*ABOUT THIS TASK:*
Reproduce, from the lines below, exactly the stretch that begins at the line containing "Where should I click to: Click the Exxar" and ends at the line containing "Viewport: 1568px width, 782px height.", both included.

*SOURCE MATERIAL:*
★ ★ ★
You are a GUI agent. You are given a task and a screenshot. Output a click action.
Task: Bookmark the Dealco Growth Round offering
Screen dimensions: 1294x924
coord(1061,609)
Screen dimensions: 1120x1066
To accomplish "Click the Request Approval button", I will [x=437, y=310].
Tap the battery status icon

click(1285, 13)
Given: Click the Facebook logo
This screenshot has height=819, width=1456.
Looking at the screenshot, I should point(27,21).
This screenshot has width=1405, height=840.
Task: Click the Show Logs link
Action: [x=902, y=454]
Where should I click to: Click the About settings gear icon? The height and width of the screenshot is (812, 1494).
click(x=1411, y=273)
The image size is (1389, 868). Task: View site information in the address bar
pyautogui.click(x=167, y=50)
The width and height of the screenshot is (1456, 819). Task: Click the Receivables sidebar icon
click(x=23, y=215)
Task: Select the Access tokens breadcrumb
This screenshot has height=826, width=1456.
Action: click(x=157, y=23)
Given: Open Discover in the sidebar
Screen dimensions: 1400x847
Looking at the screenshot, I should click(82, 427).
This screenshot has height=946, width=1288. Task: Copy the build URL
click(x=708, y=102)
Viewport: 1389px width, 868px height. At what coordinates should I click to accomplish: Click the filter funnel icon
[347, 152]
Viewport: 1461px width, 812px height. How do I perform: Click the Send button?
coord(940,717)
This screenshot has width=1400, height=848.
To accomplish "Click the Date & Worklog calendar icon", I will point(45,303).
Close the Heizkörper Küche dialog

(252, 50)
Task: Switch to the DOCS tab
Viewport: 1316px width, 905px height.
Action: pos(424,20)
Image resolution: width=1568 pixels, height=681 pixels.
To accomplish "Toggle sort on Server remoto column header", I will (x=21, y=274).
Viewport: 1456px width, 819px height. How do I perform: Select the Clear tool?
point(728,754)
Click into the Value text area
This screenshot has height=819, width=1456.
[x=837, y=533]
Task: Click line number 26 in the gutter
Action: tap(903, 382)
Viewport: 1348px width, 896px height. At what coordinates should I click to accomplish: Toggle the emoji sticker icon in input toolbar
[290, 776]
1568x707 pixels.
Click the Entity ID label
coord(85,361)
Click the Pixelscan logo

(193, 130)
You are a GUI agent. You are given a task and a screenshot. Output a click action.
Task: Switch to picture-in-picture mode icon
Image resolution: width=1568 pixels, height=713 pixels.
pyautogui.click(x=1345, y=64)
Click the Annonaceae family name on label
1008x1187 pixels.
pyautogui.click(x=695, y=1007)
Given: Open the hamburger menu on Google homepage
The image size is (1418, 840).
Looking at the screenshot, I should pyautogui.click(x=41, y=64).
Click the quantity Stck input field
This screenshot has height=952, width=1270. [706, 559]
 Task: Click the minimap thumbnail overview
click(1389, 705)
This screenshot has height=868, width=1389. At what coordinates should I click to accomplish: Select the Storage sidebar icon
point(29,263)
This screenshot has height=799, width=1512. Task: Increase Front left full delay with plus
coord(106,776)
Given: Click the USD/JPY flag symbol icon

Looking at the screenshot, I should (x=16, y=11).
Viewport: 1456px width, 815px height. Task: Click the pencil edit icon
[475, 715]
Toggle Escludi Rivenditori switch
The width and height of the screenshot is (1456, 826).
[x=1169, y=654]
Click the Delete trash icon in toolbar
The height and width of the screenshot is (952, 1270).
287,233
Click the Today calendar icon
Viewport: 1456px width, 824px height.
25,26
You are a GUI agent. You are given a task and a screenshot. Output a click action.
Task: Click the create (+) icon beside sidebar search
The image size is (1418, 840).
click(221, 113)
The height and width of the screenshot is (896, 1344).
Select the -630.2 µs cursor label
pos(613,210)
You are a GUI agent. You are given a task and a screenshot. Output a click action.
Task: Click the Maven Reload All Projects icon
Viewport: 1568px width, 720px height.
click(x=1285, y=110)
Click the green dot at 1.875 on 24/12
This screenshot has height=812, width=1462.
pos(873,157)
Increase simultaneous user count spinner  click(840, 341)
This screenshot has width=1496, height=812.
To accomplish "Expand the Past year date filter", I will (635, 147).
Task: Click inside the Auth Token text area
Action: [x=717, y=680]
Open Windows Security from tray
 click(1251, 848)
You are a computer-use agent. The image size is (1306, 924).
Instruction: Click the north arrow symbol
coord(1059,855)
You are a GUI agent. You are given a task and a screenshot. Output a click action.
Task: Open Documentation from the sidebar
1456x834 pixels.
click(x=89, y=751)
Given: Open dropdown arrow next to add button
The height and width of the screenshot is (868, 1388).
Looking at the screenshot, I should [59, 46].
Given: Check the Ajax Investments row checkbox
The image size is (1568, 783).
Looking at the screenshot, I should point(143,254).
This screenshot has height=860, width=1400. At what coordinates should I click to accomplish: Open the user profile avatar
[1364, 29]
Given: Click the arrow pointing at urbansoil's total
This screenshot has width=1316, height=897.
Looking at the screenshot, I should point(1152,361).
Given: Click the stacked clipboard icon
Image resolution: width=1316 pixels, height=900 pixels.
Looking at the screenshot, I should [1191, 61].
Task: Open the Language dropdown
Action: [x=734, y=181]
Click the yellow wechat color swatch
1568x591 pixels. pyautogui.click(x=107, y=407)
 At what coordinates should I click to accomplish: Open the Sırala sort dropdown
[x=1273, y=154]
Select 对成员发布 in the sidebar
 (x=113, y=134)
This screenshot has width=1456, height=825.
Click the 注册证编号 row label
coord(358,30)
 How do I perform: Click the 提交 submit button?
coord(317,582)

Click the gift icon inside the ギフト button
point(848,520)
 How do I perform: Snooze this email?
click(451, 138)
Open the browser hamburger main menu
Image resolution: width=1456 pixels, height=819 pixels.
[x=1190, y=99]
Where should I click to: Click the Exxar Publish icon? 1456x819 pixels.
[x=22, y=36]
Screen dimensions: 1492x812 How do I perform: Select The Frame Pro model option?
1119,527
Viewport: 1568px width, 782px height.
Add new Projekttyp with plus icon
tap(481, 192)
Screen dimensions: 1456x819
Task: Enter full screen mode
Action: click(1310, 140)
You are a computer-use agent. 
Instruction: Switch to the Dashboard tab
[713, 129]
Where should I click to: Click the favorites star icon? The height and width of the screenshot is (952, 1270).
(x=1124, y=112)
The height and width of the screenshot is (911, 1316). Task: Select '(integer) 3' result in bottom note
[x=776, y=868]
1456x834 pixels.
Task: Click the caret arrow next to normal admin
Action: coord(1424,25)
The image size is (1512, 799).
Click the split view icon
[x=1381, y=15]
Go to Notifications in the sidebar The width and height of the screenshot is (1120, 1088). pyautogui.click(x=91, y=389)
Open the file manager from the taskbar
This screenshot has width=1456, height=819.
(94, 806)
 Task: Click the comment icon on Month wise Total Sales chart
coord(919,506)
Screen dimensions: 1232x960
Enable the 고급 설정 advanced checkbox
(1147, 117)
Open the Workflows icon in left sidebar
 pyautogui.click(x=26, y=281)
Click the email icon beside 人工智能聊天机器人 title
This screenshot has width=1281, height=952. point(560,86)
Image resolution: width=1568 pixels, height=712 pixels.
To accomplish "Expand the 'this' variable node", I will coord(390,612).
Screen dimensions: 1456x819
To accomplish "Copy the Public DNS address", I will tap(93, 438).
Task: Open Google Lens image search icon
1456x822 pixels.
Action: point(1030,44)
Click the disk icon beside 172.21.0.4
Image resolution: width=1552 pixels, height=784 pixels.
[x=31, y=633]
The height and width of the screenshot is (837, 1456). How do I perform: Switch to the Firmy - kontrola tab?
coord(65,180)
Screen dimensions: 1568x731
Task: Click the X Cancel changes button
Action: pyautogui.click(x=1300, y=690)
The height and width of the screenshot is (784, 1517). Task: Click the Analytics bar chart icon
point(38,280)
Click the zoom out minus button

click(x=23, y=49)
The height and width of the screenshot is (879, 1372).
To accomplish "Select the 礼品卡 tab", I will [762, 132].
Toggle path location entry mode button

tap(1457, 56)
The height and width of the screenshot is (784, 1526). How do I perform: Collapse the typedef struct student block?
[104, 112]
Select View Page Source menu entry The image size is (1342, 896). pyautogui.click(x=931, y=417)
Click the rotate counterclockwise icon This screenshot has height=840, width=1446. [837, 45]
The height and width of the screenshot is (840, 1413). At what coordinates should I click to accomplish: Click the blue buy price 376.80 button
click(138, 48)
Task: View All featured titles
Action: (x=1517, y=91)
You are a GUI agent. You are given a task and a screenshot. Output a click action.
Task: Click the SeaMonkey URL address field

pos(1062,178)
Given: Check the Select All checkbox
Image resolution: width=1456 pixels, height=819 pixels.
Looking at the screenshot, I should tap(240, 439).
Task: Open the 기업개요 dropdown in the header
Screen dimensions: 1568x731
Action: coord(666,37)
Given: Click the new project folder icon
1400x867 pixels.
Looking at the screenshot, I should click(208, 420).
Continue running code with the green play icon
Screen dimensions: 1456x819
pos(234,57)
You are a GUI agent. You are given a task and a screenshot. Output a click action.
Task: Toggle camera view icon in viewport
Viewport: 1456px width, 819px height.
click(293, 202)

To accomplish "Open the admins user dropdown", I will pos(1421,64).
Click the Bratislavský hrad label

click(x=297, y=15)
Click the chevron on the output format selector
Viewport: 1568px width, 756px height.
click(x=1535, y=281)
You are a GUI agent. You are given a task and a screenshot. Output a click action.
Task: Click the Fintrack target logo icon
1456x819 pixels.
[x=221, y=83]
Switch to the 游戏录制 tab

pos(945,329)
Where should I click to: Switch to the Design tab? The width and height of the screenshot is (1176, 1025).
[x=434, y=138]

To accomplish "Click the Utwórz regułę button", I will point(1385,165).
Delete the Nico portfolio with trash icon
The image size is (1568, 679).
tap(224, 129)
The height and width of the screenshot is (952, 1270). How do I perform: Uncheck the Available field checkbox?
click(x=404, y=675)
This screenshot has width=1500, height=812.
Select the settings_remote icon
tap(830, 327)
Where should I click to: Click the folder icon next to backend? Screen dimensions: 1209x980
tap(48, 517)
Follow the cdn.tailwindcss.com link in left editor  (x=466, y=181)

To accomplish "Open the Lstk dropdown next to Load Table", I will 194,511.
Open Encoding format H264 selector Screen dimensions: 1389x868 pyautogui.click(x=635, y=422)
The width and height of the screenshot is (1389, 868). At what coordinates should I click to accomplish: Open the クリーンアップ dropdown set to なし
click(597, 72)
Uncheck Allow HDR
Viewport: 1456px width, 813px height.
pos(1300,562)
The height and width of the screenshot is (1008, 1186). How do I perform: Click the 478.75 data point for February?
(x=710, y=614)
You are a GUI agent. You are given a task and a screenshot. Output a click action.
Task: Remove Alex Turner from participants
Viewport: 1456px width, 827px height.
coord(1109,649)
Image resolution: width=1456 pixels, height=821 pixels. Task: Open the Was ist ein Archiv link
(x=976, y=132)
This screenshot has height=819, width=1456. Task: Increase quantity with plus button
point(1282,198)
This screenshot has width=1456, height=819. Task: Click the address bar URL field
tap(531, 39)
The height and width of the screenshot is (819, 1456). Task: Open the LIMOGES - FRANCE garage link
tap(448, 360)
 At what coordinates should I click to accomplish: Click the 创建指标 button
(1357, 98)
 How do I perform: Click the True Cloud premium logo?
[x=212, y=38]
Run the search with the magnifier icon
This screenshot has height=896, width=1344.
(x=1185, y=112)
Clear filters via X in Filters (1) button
★ ★ ★
*REPLY:*
Where should I click to: Click the Exxar Publish icon? 1456x819 pixels.
[x=22, y=36]
Screen dimensions: 1492x812 How do I perform: Select The Frame Pro model option?
1119,527
Viewport: 1568px width, 782px height.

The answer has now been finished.